(Extracted records)

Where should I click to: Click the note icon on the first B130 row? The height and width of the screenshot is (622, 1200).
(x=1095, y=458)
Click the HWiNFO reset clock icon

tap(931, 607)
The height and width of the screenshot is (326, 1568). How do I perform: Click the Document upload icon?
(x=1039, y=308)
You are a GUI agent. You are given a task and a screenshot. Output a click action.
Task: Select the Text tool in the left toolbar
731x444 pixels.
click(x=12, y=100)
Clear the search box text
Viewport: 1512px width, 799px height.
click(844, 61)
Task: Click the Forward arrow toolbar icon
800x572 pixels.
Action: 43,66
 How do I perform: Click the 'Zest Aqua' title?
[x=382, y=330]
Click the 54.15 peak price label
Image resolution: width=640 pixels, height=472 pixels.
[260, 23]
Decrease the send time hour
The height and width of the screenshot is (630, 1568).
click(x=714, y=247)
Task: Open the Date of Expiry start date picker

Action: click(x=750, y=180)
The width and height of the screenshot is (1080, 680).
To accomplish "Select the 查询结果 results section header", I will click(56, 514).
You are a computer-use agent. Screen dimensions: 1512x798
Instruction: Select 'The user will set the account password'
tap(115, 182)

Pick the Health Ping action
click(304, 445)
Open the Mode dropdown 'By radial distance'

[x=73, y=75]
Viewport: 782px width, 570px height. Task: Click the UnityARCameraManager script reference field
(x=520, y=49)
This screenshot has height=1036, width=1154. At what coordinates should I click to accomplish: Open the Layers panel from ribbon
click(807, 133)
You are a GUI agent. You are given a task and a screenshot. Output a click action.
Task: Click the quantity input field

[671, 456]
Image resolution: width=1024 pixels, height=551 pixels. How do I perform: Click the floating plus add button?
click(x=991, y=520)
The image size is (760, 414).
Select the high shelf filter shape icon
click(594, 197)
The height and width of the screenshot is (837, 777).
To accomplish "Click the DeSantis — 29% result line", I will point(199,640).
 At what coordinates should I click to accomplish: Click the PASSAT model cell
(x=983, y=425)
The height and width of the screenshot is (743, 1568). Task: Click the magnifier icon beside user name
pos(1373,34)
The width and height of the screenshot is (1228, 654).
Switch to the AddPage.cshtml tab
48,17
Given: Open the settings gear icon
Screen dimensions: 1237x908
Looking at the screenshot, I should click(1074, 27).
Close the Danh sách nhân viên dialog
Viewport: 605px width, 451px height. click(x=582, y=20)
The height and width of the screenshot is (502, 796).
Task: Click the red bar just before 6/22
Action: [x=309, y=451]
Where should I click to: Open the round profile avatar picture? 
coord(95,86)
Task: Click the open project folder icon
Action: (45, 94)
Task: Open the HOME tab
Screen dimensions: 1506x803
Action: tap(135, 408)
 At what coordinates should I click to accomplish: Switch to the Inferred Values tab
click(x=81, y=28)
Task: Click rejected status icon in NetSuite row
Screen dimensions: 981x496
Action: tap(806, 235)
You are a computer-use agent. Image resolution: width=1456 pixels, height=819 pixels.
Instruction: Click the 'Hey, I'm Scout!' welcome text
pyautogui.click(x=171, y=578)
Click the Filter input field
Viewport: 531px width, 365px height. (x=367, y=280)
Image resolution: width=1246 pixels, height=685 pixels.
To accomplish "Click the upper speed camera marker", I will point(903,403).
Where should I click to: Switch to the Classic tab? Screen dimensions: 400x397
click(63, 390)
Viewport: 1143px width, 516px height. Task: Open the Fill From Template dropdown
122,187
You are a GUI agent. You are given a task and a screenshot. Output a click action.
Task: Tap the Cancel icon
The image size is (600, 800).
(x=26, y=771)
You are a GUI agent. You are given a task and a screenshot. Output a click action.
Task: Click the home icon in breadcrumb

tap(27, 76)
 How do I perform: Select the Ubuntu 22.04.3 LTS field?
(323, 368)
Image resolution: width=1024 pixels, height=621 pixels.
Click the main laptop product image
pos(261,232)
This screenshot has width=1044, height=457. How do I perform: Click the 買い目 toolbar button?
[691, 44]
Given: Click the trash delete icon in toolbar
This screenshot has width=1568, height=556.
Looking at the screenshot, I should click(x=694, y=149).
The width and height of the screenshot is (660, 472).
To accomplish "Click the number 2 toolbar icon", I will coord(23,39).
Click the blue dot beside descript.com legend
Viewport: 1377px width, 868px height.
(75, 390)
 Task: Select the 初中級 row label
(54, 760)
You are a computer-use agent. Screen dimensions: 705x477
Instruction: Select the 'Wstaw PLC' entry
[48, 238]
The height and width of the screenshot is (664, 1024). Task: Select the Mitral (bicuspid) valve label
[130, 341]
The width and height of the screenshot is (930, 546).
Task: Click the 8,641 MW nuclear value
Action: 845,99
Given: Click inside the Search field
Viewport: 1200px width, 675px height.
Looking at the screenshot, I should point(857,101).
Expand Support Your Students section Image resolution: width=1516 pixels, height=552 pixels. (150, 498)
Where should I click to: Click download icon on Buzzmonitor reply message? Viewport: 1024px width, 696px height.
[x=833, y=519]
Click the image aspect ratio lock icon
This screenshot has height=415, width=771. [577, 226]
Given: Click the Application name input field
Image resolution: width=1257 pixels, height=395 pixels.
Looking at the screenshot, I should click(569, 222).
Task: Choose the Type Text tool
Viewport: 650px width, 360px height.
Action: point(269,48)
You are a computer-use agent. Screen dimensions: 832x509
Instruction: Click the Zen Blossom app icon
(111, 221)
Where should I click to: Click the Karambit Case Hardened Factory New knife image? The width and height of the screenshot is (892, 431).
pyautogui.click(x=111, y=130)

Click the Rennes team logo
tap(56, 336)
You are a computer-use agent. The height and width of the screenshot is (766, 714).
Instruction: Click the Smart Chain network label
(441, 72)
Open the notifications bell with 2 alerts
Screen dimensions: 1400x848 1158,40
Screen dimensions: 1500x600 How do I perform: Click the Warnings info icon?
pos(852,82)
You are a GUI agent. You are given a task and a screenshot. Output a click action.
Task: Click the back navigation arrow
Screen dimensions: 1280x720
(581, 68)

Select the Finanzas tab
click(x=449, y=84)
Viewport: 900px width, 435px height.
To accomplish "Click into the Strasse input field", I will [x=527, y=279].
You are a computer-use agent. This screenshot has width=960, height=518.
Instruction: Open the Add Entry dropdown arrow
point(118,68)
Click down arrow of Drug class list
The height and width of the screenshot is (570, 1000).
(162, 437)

(End Extracted records)

Exercise requirements: Reproduce word for word the material above, starting with the line that has "The image size is (600, 800)." and stopping after the line that has "Image resolution: width=1024 pixels, height=621".

Result for this exercise:
The image size is (600, 800).
(x=26, y=771)
You are a GUI agent. You are given a task and a screenshot. Output a click action.
Task: Click the home icon in breadcrumb

tap(27, 76)
 How do I perform: Select the Ubuntu 22.04.3 LTS field?
(323, 368)
Image resolution: width=1024 pixels, height=621 pixels.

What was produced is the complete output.